Adeyemo listed the drivers of the hunger crisis as economic challenges, floods, banditry insurgency, kidnapping, and farmer-herder clashes in several north-western and north-central states, impeding food production  2022/3.

Such disruptions, he said, are causing, population displacement, civilian casualties, market disruptions, and loss of livelihoods.

In his intervention, Secretary General, Nigerian Red Cross Society, Dr. Abubakar Kende, who took participants through the evolution of the Red Cross, said the organisation was built on the central principles of humanity, impartiality, neutrality, independence and voluntary service. Others, he said include unity and universality.

Also, the  President, Nigerian Red Cross,  Oluyemisi Adeaga, explained that on World Food Day, a day that is set aside to promote worldwide awareness of hunger and promote action for the future of food, people, and the planet, an estimated 828 million people, about 10 per cent of the global population, go to bed hungry every day.

In Nigeria, he said that about 25 million are at risk of severe hunger and malnutrition, many of them women and children.

“Our initial target was seven states in north-west and north-central Nigeria. That number has now been scaled up to 13 states as we are seeing an increase in the number of people who are going hungry due to a multiplicity of factors.

“Issues like banditry, rising inflation, worsening economic conditions, the Russia/Ukraine crisis and lack of access to farms in parts of Nigeria have all combined to make many Nigerians poorer and made access to food harder than usual.

“Like all great nations, we must prioritise the food needs of our citizens. It is not just a matter of dignity, but a matter of urgent national security. The rising number of people who are food insecure is a threat to Nigeria’s peace and stability.

“We call on all well-meaning people and organisations to join the efforts of the Nigerian Red Cross Society to bring relief to some of the most vulnerable members of our society who now face the human indignity of not knowing where their next meal will come from,” he appealed.

He noted that the scaled-up Emergency Hunger Appeal will reach over 1 million people with cash assistance that will allow them to support their household needs, and also provide cash support to pregnant and lactating mothers to prevent infant malnutrition and provide support to over 500 mothers clubs.

The Head, Abuja Country Delegation, Mr. Bhupinder Tomar, noted that in the last two to three years, people in Nigeria have suffered multiple shocks, including floods and diseases.

He explained that this has been made worse by increased insecurity and instability in some parts of Nigeria, as well as by external shocks like Covid-19 and the war in Ukraine, which have an impact on prices.

According to him, a combination of these problems has led to an annual increase in people who are not able to feed themselves, noting that the number is likely to keep increasing.
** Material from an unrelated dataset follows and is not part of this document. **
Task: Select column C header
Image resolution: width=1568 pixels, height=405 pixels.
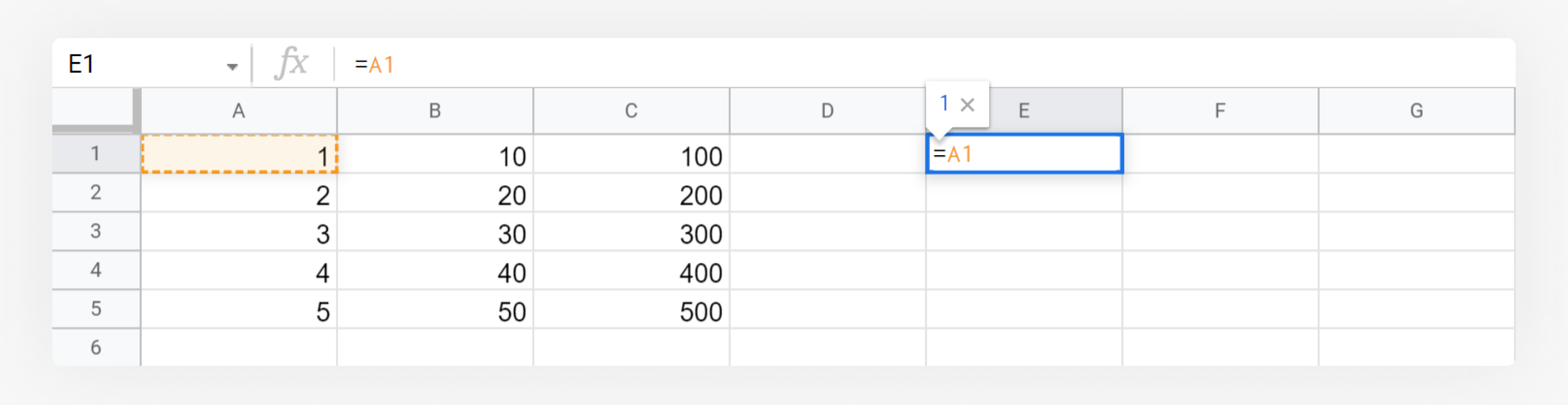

Expressing happiness that the government was stepping up and calling the situation a national emergency, he noted that because of the enormity of the problem, solutions will need to be sought from outside the country and the government.

“The media can play a prominent role to communicate that message to the people who have means in Nigeria to be able to provide that support. In addition, international assistance to the domestic government support is not enough,” he said.

The programme also featured a panel discussion involving the Senior Communications Officer, Africa Hunger Crisis Appeal, Anne Wanjiru, Kende, Tomar and CSP Technical Support, Nigeria Catherine Makwe.